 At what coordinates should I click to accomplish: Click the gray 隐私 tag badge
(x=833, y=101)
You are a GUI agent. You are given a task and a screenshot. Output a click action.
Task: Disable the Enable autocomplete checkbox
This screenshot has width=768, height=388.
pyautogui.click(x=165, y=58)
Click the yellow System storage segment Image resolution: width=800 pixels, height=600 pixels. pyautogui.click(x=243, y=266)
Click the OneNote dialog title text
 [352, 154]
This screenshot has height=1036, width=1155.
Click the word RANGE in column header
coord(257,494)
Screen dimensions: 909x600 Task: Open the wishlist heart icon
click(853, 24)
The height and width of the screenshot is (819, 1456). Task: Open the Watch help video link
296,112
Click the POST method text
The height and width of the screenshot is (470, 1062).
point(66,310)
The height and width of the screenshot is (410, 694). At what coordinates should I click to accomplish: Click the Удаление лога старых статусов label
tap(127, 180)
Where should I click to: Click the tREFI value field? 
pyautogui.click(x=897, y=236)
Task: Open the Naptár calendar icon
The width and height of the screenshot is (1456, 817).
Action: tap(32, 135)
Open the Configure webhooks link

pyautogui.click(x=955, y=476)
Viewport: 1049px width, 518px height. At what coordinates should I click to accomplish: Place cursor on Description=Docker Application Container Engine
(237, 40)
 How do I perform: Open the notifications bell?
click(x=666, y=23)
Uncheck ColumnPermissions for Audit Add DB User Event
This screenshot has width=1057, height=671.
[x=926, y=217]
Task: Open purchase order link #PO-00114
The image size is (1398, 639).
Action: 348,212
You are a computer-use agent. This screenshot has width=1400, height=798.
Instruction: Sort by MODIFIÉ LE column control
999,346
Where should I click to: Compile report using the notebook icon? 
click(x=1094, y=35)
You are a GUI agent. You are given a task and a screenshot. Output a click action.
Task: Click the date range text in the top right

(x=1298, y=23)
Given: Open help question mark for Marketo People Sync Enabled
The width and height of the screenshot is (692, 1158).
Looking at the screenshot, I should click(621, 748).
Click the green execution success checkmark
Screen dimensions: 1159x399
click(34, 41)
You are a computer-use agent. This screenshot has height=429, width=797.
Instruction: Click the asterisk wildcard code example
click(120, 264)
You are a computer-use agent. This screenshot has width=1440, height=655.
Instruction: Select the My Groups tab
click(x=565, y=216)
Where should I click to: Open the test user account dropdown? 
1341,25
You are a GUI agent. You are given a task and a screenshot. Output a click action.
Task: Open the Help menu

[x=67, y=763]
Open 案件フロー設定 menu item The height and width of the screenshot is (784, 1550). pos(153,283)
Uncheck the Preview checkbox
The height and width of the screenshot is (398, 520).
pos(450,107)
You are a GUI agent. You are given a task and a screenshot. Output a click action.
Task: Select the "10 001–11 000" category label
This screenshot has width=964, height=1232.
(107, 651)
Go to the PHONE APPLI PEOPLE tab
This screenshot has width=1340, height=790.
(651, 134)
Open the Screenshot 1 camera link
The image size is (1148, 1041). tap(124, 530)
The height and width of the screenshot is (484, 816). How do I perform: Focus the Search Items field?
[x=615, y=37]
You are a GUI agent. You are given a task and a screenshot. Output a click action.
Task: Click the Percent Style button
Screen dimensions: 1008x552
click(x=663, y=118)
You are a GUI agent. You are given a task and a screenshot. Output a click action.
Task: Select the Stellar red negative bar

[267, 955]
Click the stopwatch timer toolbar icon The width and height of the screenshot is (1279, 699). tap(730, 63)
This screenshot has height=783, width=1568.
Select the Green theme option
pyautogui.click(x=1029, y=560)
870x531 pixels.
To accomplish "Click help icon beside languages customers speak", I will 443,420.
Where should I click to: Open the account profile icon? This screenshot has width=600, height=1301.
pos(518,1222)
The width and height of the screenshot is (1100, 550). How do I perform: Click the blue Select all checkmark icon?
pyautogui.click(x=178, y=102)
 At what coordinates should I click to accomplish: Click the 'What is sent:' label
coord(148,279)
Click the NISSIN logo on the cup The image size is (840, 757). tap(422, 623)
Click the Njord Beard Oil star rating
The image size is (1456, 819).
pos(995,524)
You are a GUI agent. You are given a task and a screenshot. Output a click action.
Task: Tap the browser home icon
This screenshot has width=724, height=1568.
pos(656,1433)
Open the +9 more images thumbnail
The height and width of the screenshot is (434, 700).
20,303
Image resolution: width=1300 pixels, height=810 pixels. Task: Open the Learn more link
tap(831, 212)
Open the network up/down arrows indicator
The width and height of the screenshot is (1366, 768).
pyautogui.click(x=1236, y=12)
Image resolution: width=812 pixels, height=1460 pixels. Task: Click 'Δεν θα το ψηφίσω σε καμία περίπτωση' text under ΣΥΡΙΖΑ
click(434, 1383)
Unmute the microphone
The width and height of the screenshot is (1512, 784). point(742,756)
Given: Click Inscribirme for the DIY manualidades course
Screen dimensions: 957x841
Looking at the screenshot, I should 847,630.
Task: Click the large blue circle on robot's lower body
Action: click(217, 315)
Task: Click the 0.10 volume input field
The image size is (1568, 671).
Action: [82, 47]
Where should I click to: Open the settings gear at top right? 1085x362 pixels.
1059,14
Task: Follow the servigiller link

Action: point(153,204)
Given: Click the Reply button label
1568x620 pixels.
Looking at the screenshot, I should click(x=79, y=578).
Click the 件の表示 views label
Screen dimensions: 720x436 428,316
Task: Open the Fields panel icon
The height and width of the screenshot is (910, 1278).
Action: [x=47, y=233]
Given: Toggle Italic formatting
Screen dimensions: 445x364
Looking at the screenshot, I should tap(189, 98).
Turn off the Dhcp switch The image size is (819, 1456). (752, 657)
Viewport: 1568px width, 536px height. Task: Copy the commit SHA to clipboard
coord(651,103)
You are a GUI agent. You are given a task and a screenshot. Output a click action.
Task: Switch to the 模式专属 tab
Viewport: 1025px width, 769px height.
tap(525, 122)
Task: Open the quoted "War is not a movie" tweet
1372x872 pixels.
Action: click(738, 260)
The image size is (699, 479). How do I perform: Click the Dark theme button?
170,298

····················

• **AUFGABE**
Schreib aus den Einträgen oben die Zeilen wortgleich ab, beginnend mit der Zeile, die „Task: Click the 0.10 volume input field“ enthält, und endend mit der Zeile, die „Action: [x=47, y=233]“ enthält.

• **LÖSUNG**
Task: Click the 0.10 volume input field
The image size is (1568, 671).
Action: [82, 47]
Where should I click to: Open the settings gear at top right? 1085x362 pixels.
1059,14
Task: Follow the servigiller link

Action: point(153,204)
Given: Click the Reply button label
1568x620 pixels.
Looking at the screenshot, I should click(x=79, y=578).
Click the 件の表示 views label
Screen dimensions: 720x436 428,316
Task: Open the Fields panel icon
The height and width of the screenshot is (910, 1278).
Action: [x=47, y=233]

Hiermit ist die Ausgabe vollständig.